- Problem -
Go through the entries below and tally the lines containing the string "Bose"; report only the tally.
====================
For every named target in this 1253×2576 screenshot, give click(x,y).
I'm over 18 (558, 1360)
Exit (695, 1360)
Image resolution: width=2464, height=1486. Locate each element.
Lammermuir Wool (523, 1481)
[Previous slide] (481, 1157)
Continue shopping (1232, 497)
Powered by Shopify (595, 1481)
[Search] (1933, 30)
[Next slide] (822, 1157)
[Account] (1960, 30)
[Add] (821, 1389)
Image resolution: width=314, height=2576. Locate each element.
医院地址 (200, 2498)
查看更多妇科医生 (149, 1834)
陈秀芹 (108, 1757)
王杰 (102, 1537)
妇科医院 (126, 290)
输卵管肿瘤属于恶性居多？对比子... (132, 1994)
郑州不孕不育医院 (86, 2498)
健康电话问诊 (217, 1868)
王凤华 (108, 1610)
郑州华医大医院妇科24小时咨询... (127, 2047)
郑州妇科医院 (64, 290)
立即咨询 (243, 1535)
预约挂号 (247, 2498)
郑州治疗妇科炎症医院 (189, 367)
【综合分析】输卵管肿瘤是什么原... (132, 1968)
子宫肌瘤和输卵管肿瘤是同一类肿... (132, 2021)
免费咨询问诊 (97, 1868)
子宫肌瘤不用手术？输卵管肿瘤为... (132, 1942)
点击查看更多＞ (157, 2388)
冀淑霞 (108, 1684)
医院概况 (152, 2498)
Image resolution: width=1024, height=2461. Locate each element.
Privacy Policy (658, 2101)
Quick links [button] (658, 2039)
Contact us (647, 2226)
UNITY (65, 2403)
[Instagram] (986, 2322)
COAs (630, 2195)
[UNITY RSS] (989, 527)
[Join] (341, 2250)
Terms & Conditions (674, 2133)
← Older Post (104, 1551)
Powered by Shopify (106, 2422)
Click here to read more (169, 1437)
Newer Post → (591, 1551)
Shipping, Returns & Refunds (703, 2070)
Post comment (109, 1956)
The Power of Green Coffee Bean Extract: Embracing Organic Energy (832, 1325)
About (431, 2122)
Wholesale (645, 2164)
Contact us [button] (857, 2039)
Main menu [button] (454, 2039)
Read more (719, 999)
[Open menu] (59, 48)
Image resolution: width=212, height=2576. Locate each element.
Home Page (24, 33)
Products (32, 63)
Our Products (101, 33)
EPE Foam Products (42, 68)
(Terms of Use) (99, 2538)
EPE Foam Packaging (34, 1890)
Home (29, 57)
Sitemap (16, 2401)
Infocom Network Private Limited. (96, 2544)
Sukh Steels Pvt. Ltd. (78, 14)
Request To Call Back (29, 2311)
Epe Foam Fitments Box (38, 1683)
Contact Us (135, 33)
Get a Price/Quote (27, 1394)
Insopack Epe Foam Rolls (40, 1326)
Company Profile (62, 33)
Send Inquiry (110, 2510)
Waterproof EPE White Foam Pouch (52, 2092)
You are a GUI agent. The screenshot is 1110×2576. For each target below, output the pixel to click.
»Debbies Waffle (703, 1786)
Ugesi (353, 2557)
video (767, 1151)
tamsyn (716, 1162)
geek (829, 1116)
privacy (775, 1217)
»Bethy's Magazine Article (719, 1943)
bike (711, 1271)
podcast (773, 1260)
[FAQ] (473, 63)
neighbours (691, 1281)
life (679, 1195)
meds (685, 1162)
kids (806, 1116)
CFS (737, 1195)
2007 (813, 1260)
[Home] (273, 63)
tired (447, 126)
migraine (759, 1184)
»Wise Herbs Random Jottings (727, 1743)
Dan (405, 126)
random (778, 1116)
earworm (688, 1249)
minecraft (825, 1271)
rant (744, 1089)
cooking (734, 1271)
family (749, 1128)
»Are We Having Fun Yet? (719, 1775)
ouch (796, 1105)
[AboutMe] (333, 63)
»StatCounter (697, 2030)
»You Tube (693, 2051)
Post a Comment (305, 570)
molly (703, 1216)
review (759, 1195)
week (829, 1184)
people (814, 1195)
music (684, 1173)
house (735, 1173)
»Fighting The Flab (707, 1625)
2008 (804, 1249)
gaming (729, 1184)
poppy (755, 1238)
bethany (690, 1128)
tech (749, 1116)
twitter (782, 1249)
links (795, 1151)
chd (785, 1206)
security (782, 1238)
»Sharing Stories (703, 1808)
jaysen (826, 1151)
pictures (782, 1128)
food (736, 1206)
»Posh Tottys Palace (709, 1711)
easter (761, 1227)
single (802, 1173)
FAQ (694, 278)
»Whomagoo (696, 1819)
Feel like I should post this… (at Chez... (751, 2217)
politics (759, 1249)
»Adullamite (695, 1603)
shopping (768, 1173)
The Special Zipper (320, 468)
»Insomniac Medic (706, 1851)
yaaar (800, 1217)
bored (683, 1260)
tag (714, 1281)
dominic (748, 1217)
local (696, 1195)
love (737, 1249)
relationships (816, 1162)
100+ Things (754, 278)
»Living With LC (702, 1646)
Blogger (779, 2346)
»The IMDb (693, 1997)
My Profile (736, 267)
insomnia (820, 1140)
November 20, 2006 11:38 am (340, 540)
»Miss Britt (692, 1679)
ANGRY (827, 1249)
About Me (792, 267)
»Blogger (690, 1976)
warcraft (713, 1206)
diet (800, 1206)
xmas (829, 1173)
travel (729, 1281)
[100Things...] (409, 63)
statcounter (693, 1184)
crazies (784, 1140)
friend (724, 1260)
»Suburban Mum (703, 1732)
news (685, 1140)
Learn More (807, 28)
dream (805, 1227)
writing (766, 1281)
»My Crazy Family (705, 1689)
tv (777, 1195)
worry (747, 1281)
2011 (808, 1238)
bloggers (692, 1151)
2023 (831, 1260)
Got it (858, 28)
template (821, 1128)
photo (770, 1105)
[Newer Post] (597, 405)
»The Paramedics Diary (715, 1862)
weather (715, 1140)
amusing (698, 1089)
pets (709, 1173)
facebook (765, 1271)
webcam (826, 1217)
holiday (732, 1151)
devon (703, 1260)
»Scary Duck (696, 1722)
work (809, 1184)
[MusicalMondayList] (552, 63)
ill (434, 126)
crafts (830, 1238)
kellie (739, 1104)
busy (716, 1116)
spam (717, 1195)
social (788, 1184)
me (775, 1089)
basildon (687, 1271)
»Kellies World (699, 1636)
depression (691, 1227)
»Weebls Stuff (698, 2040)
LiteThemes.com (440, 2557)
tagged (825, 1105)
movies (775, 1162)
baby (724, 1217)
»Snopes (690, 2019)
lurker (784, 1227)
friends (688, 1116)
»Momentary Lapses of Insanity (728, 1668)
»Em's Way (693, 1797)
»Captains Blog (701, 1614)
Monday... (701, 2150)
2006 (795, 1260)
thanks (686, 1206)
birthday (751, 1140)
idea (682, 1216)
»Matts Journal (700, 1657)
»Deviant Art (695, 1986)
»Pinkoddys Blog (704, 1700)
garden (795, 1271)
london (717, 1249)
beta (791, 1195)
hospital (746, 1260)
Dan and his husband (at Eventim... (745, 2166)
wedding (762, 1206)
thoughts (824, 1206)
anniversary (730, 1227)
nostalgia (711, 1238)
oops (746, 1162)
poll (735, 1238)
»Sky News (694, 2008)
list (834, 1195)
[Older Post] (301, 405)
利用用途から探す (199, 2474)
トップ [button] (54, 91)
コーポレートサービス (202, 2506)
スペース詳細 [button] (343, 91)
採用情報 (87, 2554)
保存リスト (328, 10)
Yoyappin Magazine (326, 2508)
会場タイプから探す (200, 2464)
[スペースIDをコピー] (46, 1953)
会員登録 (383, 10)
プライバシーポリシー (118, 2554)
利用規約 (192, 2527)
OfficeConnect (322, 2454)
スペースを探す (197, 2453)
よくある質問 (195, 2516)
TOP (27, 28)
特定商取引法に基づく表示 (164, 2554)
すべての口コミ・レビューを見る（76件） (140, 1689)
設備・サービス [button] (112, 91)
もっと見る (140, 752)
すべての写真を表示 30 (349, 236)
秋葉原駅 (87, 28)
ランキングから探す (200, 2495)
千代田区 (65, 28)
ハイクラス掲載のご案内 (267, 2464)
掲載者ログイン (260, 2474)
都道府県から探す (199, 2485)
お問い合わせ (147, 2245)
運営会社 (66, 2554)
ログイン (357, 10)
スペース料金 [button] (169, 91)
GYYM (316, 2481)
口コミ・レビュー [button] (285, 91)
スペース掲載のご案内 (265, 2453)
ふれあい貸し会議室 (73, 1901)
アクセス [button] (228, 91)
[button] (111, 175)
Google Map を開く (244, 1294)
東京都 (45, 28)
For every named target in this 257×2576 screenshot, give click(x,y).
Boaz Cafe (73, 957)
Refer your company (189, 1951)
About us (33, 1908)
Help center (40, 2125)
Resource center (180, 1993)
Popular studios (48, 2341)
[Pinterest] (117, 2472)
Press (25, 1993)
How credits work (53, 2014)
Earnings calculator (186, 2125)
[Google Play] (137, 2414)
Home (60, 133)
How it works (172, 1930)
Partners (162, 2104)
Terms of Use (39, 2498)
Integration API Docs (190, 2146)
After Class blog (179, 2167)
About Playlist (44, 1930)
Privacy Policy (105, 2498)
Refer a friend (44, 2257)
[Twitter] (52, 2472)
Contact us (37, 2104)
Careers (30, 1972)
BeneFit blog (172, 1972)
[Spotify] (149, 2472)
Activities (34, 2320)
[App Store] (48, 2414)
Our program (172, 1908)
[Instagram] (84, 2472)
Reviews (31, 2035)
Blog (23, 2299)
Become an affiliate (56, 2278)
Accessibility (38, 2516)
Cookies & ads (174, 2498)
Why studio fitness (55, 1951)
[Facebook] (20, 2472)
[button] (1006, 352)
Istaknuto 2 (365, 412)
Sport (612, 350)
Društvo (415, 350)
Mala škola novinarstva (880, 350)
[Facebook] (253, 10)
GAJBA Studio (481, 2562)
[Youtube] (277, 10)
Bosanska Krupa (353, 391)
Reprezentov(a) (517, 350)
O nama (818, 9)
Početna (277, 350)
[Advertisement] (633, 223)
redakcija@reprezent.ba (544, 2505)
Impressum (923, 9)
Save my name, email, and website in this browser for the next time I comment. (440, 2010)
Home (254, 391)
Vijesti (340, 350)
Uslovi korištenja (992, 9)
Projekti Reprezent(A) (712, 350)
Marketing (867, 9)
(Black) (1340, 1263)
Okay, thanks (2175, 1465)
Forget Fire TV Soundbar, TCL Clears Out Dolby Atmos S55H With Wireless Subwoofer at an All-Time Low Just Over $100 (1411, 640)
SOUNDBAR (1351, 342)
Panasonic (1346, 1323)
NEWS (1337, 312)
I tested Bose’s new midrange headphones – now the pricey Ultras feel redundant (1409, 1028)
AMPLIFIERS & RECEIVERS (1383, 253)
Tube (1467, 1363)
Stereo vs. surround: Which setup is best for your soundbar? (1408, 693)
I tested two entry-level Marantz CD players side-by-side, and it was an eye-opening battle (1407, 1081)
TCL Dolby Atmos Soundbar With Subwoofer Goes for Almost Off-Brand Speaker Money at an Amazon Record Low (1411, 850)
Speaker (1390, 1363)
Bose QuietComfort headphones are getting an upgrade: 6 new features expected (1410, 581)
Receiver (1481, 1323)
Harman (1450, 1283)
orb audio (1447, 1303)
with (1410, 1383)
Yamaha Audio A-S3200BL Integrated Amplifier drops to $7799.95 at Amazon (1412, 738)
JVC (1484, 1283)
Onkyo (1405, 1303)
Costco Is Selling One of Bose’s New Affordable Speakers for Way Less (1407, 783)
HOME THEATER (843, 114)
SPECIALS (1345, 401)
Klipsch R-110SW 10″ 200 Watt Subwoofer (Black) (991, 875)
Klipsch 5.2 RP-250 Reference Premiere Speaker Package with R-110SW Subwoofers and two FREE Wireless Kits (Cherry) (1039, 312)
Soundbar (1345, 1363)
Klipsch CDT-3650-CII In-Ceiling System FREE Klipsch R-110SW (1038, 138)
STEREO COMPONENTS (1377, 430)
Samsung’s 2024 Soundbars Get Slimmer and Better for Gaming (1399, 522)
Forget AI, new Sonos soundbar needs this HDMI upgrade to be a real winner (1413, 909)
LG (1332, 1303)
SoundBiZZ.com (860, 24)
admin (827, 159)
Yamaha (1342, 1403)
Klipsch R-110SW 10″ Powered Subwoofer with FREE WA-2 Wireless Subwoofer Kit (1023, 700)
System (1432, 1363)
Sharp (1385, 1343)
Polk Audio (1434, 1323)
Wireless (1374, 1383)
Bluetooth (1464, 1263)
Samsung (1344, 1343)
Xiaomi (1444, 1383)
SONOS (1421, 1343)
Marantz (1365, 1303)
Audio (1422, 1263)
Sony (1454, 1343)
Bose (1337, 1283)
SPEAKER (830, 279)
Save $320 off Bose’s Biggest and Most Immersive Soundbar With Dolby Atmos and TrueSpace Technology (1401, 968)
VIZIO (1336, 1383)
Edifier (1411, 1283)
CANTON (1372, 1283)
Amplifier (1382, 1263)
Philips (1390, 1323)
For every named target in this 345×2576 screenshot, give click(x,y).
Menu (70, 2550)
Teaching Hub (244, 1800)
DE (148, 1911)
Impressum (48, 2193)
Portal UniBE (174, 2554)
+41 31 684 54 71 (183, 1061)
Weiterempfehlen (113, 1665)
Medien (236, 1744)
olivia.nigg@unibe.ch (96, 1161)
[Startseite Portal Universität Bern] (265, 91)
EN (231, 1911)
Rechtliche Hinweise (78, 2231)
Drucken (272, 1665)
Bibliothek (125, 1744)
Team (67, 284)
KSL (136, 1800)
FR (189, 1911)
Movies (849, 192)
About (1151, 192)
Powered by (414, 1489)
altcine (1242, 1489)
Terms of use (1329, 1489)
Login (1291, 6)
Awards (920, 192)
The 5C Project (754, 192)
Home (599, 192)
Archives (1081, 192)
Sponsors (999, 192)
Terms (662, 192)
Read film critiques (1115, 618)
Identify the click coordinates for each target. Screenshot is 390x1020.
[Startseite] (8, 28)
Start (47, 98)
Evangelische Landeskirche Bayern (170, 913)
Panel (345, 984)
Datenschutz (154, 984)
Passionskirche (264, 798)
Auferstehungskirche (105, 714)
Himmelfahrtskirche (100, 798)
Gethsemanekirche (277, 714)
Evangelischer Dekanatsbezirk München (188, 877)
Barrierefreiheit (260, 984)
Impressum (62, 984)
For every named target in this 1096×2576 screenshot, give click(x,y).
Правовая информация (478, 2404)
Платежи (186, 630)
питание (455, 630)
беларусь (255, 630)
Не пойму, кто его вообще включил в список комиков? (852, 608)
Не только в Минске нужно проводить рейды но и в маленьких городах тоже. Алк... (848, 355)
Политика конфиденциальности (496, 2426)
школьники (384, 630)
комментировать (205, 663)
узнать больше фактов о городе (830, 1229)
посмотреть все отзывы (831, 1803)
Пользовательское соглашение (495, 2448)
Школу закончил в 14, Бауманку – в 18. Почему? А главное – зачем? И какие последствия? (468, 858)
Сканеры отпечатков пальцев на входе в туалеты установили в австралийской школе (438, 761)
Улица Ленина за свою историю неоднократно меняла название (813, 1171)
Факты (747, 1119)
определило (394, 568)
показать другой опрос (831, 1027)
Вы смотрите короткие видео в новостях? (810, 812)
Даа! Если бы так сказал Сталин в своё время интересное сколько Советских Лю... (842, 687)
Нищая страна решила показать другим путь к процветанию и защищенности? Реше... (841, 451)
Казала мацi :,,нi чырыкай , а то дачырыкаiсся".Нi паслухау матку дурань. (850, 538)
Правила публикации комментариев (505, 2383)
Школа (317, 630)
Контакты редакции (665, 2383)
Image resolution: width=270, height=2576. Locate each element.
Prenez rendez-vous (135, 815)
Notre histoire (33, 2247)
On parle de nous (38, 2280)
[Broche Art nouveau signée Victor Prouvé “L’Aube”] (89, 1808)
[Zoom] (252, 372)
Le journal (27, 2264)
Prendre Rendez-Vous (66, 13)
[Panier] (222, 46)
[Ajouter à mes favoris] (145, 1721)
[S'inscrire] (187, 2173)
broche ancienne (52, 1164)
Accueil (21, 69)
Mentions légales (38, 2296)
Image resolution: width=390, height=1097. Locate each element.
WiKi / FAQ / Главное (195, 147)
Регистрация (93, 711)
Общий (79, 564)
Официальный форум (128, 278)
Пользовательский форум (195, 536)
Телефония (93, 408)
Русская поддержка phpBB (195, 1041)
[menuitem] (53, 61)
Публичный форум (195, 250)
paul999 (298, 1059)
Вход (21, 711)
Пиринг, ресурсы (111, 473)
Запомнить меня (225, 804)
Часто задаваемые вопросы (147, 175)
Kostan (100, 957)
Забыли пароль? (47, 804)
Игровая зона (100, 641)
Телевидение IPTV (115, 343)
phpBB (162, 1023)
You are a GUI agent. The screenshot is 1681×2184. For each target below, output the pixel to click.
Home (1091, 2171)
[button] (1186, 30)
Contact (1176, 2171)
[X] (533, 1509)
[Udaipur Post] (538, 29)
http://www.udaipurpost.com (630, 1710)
====================
- Reply -
5